> TASK REQUIREMENTS: Reproduce everything from the line containing "Screen dimensions: 1566x949" down to the line containing "Click the soldier", substituting "caret" for "chevron" and leaving the rest unchanged.

Extracted data entries
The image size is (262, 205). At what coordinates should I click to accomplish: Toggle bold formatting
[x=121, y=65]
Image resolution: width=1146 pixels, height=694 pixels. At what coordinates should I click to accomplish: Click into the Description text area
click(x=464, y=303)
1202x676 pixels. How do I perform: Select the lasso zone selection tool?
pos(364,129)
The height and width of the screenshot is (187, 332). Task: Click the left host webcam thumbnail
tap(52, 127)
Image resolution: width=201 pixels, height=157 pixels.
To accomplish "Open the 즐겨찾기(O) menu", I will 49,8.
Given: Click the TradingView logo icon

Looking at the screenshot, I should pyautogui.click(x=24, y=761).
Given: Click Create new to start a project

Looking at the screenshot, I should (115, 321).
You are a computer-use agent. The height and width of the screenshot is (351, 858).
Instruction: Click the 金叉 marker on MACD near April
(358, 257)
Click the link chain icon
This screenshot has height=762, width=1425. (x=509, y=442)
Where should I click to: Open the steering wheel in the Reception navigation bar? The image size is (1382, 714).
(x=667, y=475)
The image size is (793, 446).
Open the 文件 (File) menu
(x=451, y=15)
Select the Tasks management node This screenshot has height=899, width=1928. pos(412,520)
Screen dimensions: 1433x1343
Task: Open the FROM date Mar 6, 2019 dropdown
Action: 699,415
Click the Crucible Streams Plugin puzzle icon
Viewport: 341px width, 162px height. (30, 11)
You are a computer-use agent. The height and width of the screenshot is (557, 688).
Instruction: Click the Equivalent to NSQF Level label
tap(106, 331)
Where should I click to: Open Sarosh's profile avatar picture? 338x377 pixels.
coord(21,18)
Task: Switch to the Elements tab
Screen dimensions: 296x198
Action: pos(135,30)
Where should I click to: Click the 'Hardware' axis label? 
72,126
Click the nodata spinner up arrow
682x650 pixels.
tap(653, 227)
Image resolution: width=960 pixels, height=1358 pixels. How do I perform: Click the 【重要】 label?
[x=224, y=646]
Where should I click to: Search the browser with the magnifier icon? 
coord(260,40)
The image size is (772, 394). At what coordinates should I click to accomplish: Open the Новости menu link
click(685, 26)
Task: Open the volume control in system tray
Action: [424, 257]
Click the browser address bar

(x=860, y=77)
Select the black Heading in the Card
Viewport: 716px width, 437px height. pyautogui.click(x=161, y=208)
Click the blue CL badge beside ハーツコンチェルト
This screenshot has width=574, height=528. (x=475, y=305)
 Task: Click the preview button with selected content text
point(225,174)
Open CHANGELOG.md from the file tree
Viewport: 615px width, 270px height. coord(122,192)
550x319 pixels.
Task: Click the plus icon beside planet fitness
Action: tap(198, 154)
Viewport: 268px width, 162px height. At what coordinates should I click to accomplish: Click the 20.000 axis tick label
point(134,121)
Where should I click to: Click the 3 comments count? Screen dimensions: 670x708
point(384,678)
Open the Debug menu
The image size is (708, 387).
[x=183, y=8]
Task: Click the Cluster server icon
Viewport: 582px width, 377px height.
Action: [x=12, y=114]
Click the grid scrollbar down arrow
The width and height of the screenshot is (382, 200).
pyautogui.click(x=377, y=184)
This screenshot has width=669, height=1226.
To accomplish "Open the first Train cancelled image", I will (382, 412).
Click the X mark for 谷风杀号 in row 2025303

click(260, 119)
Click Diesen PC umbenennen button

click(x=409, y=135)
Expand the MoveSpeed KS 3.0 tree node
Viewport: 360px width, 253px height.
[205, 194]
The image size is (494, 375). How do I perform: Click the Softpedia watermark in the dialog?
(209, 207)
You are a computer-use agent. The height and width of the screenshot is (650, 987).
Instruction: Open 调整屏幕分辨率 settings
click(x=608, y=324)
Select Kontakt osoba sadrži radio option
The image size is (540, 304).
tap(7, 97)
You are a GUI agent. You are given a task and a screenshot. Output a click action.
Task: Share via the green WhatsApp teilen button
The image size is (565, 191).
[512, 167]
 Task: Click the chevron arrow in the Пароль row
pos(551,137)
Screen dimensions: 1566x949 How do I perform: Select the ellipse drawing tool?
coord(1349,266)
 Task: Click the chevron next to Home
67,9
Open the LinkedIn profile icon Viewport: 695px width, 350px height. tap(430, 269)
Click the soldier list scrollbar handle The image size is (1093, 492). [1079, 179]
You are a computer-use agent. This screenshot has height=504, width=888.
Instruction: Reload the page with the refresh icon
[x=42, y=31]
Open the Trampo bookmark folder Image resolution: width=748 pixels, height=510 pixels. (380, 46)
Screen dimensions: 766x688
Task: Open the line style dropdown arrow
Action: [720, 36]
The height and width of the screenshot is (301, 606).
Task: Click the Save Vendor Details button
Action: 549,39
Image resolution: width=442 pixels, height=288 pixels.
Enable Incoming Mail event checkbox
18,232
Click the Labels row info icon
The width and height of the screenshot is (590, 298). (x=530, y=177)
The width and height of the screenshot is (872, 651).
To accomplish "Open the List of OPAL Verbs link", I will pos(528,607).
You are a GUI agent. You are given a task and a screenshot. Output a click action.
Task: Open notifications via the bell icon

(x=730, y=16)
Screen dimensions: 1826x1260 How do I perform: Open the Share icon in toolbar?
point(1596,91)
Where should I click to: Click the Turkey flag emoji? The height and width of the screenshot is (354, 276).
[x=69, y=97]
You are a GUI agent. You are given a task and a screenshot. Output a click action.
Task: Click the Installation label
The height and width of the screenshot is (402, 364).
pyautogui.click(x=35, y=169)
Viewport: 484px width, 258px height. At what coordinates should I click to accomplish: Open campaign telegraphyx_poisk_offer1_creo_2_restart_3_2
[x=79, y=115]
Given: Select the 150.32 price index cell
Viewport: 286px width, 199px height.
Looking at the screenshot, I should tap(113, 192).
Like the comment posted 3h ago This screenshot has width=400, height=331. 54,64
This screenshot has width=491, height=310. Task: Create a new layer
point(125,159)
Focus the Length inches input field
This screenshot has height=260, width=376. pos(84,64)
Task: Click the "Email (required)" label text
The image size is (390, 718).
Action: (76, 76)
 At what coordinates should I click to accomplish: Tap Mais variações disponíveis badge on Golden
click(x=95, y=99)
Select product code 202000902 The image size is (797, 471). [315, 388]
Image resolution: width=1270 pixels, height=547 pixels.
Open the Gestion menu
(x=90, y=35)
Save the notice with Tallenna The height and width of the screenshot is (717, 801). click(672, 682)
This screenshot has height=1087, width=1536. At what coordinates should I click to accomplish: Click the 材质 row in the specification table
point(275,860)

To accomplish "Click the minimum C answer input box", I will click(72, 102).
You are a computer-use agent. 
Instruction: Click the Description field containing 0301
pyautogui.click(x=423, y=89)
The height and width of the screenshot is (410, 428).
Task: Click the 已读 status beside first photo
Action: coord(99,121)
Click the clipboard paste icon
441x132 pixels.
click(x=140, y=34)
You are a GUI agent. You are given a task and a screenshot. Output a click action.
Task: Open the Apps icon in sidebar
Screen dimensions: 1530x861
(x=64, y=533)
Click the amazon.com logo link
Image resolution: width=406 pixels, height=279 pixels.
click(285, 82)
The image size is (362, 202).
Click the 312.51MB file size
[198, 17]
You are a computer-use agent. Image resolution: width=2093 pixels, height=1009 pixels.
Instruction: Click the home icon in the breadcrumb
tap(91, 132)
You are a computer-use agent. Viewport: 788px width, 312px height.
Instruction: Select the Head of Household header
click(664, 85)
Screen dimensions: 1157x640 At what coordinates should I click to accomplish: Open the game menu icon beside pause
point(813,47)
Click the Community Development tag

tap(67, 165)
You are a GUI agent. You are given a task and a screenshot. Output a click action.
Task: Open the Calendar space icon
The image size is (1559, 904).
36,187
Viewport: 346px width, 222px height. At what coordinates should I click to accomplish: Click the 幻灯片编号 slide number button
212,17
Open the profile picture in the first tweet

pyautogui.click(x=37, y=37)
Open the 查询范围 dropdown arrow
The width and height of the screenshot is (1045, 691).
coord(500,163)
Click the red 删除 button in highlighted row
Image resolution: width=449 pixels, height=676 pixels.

> SOLVED PROBLEM:
Screen dimensions: 1566x949 How do I perform: Select the ellipse drawing tool?
coord(1349,266)
 Task: Click the caret next to Home
67,9
Open the LinkedIn profile icon Viewport: 695px width, 350px height. tap(430, 269)
Click the soldier list scrollbar handle The image size is (1093, 492). [1079, 179]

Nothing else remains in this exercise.